Axial Spinal Pain (low back pain and neck pain)
Spinal pain and particularly low back pain is a very common problem with as many as seventy percent of the adult population likely to experience at least one episode of significant low back pain in their lives. For most this is a self limiting problem that gets better, and as such it is so common that it can almost be considered as part of life in modern human societies rather than a sign of something going wrong. For others however it can persist or and become a chronic and disabling condition that may prevent normal activities and work, and yet others may be prone to multiple flare ups over their life in an on again off again pattern.
The initial treatment of acute low back pain usually involves a period of rest with simple pain killers (such as paracetamol or anti-inflammatories) followed by gentle mobilisation and physical therapies. Physiotherapy, osteopathy, chiropractic therapy, and various combinations of these can be tried together with other alternative strategies such as acupuncture. Stronger medications carry very real risks of dependence and aggravating the pain system in the body and so generally need to be avoided.

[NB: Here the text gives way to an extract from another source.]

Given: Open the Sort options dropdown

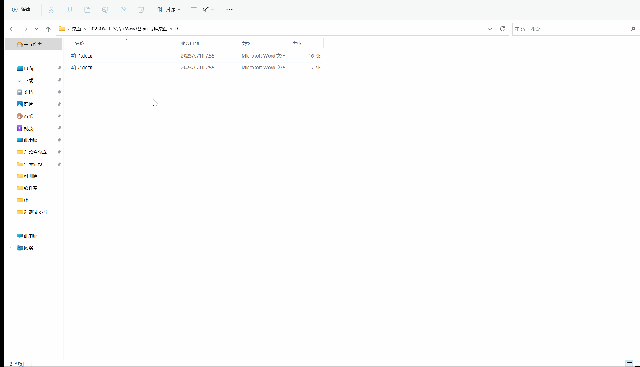Looking at the screenshot, I should point(169,9).
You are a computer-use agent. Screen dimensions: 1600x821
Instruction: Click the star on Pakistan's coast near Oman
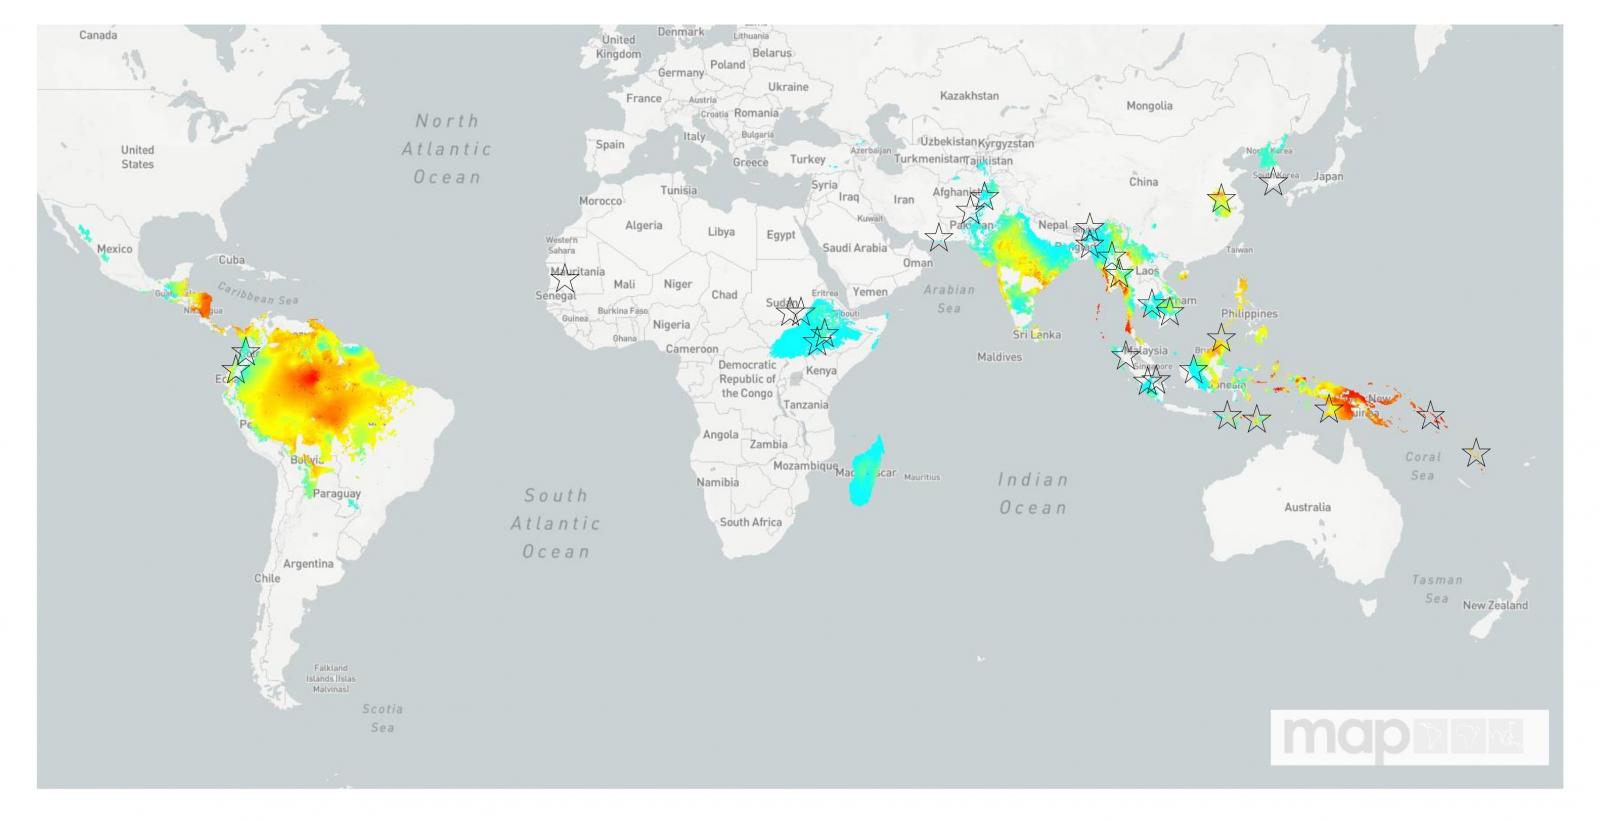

Medical therapies usually revolve around rehabilitation programmes, exercise related treatment, and core strengthening training. There can sometimes be a role for injection based therapy (e.g. cortisone injections).
The fact that there are so many treatment options that get tried for low back pain highlights one of the main dilemmas in this condition, i.e. the difficulty in diagnosing the underlying cause of the pain and the lack of knowledge in medicine as to the correct treatment. Even modern test such as MRI and nuclear scans may not reliably show the exact generator of the pain and often get mis-interpreted in this “grey area” of medicine.
Nonetheless, for pain that is persisting despite initial treatment, pain that is getting worse with unusual features (such as waking someone at night), or pain that has any flavour of nerve compression such as spreading down the legs an MRI is usually required to exclude identifiable causes such as nerve compression, fractures, deformity, tumours, etc. If these conditions are excluded however the MRI may not be able to show the underlying cause of pain in axial spinal low back pain.
Surgery therefore has a somewhat guarded and controversial role in treating this condition. Even experienced spine surgeons may hold divided opinions as to how effective surgery may or may not be in trying to treat low back pain alone. It requires a nuanced and careful assessment of the case, and sometimes the best thing a surgeon can do is to advise where surgery is just not a good option.